Ahead of the Game of Thrones series finale, the actress chatted to Allure about all things skin, eyes, and of course, playing one of the most iconic redheads on screen.
From playing Sansa Stark and Dark Phoenix in X-Men, the 23-year-old actress has inherited auburn hair and barely-there make-up - but she’s also graced quite a few red carpets, giving her ample opportunities to experiment with dramatic eyes and play up her natural hair colour. And don’t get us started on that skin
Ahead of the Game Of Thrones series finale, Turner spoke to Allure about her beauty routine off screen. Although it’s pretty pared down (except those elaborate braided styles), the actress prefers to keep it simple in real life as well. “On my days off, you will normally catch me in no make-up at all,” she says. She’s a skincare lover, though; “I just use micellar water to clean my face and iS Clinical Cream Cleanser,” she explains. “Then I use my trusty Boscia Cactus Water Moisturizer and Ole Henriksen Truth Serum.”

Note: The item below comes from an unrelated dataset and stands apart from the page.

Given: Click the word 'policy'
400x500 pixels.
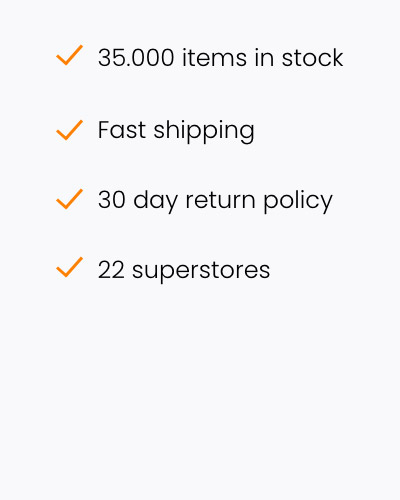Looking at the screenshot, I should [x=298, y=201].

As Allure explains, Turner’s seen a multitude of different hairstyles while playing Sansa depending on where the character’s been living – but the shade of red has only been switched up once (darker, to conceal Sansa’s identity). “With the red hair, I felt empowered because every character I’ve played that had red hair was so strong,” she says.
While not filming, Turner goes back to her natural blonde, which gives her “anonymity” while out in public. Sonya Dove, her colourist, uses Wella Professionals Koleston Perfect dye to even out hair tone and restore its health. “Honestly, I could change my hair color every day if I wanted to,” Turner says. “My hair feels better once I’ve dyed it, like nothing ever happened.” And her dream hair colour? Brunette – but she’s holding out. “I’m sure I’ll have to do that for a role at some point,” she says. “But I love Maisie’s pink hair, so maybe I’d do a pastel green or blue.”
When it comes to red carpet make-up, Turner and her MUA Georgie Eisdell like to bring out her eyes with dramatic liner and shadows, from white wings to smoky peacock hues. “I see red carpets as an opportunity to act a little bit. It feels like a costume, like a character,” says Turner. “It’s where I feel most comfortable, presenting a version of myself, but still being able to experiment and try out new things.”